I Want my Dad Back: One Father’s Struggle and Journey with Depression and Anxiety

Andrew trying to keep pace with his son Luke

While I was stationed in Iraq in 2006 and 2007, my then 3-year-old son, Luke, would end each video that he, his baby sister and his mom sent me with the same five words: “I want my dad back.” He missed his dad, and there was no way to measure how much I missed all of them. Given the technology of the times and my remote location, there was no immediate way to respond and let him know that I would have done anything to close those miles between us and give him exactly what he was asking for. How ironic it was, then, that a few months after I’d returned home, with the miles between us gone, he shared this same sentiment as we were driving to day care one morning. “I want my dad back,” he said, looking at me in the rearview mirror. It was a familiarly heart-wrenching refrain, but in that moment, it meant something very different—to both of us.  And, in an instant, the uncluttered, and unfiltered mind of a four-year-old told me everything I needed to know: That while the physical distance between us was no longer there, my ability to be present and live in the moment was thousands of miles away.

Sitting there after I’d dropped him off that day I tried to grasp how I’d gone from a dad who’d have given anything in the world to be with him to literally pretending I was asleep to avoid going outside to play.  Now, I look back and realize that beyond what I’d experienced in combat the truth is that throughout my life—before, during and after my time in the military—I’ve struggled with anxiety and depression.  And, not unlike millions of others, from all walks of life, I struggled alone and in silence. That’s because until recently I never would have imagined I could share that sentiment openly. Words such as “broken,” “weak” and “risky” were associated with anyone willing to be vulnerable enough to share their struggles with these feelings and what they were experiencing. In fact, acknowledging the realities of these challenges in many cases was a career-ending choice. However, in recent years, through a combination of science, dialogue and even tragedy, we’ve come a very long way. The strength and courage of individuals and the collective effort of so many organizations have positioned all of us to better understand how we can make a difference and support the one in four of us who face the realities of depression and anxiety every day—in our lives at home and in our workplaces.

Author and speaker Brené Brown said, “Owning our story can be hard but not nearly as difficult as spending our lives running from it. Embracing our vulnerabilities is risky but not nearly as dangerous as giving up on love and belonging and joy—the experiences that make us the most vulnerable.”

It’s time to bring these discussions out of the shadows and have a truly open dialogue about what is certainly one of the most critical health epidemics of our time. And I absolutely believe that SHRM, our members and the 115 million workers across the world who we serve need to be a part of that conversation.

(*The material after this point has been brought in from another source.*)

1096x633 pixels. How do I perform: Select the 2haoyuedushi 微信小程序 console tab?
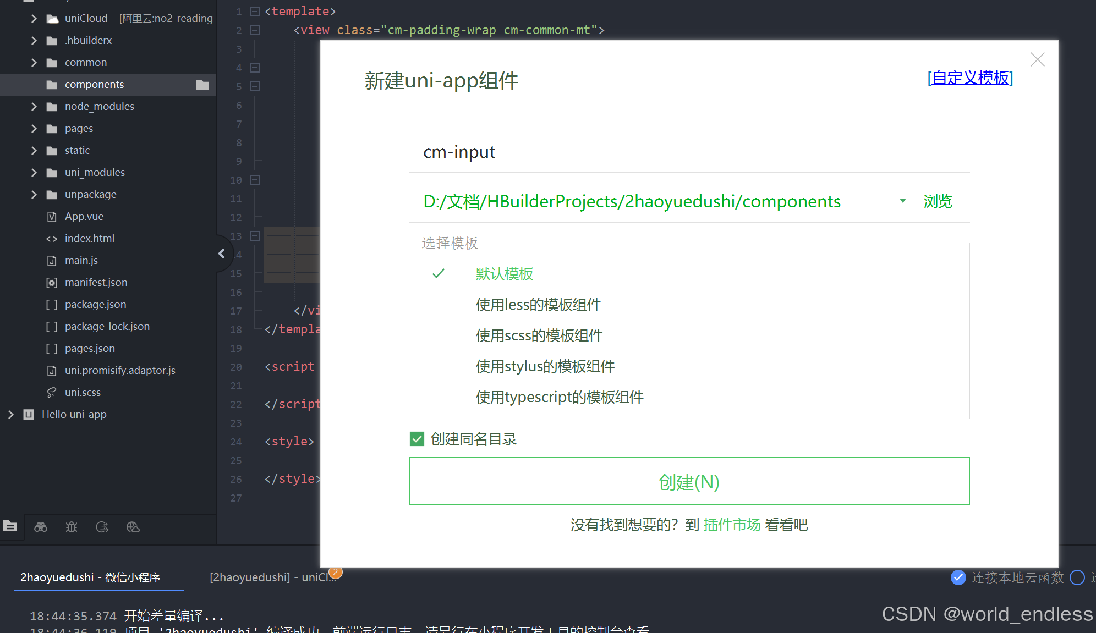coord(90,577)
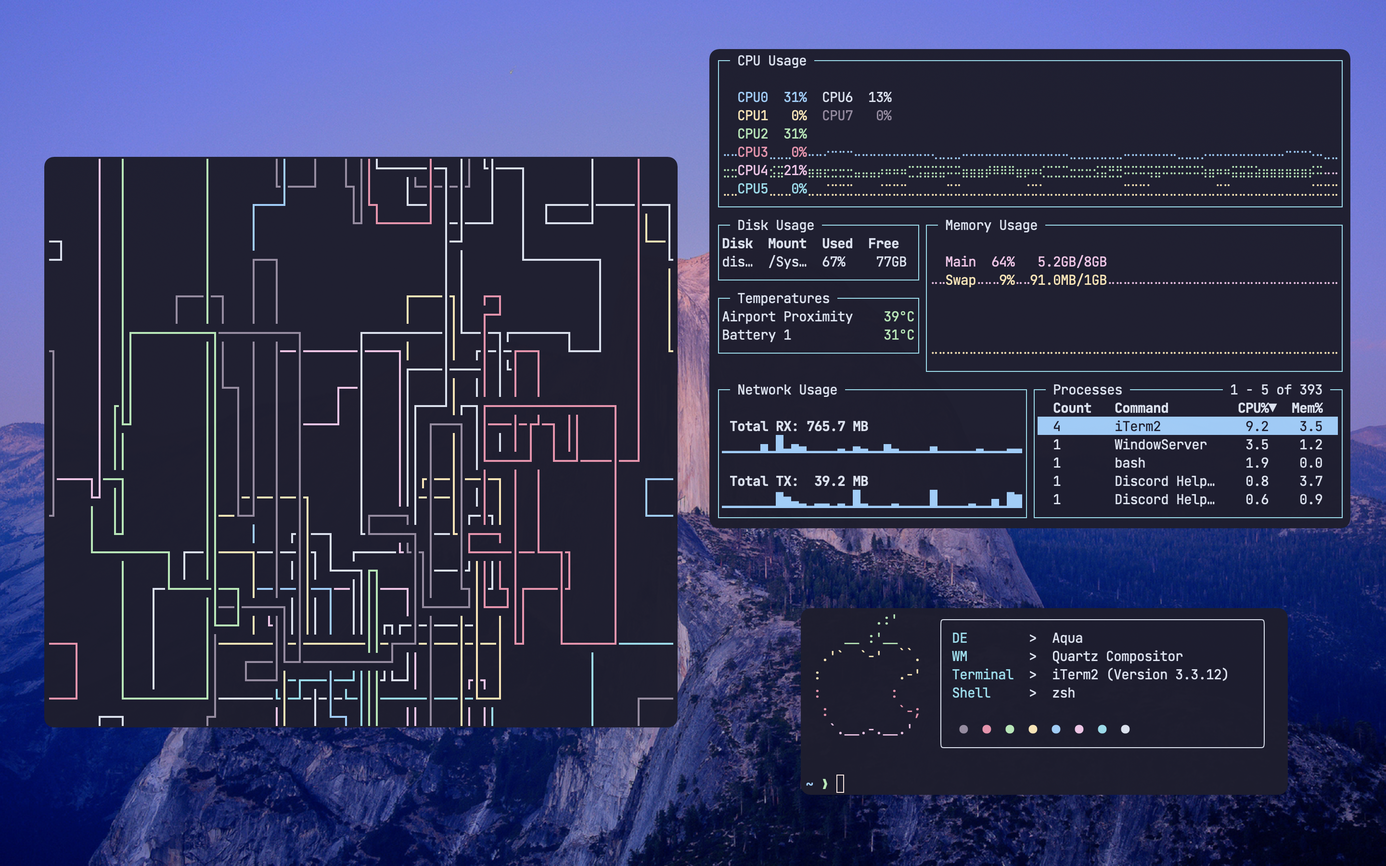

I’ve worked for SHRM and within our HR community these last five years, and I’m often reminded of the culture of servant-leadership that I was surrounded by during my military career. I so admire the selfless service that I see in those who serve in this profession, as well as in my colleagues who work to serve them through SHRM. I’m truly optimistic that we can build on what we already know: Truly inclusive cultures are built on understanding and compassion as much as they are built on accessibility. By building these workplace cultures, we can truly give people the license they need to seek the support they wholeheartedly deserve while simultaneously serving in an impactful way within our workforce.  

My sincere hope is that all of us can strive to be a bit more vulnerable this May during Mental Health Awareness Month. And, as we recognize the 30th anniversary of the passage of the Americans with Disabilities Act, let us reflect on the ways in which we can embrace our fellow workers who bring these “invisible wounds” to our workplace every day. We’ve certainly come a long way, but we do have some road left to travel. As do I. I’d like nothing better than to tell you that I’m cured of my PTSD and of my depression. I’m not. Yet, through support, holistic practices, my family and purpose-driven work, I will continue to grow alongside the millions of other Americans who face these same challenges- well beyond our military-veteran workforce. 

Recently, I was driving with my now teenage son, who that morning years ago had looked at and through me in the rearview mirror. Like many of his teenage peers, he’s facing some struggles of his own. When he’s wondering how he’s going to manage getting through the week, the day or even the moment, I remind him that he’s not alone, and how much I owe him as he set me on my journey to healing some 12 years ago with those unforgettably poignant five words: “I want my dad back.”

I’m working on it—every single day!  And, most importantly, I’m not alone.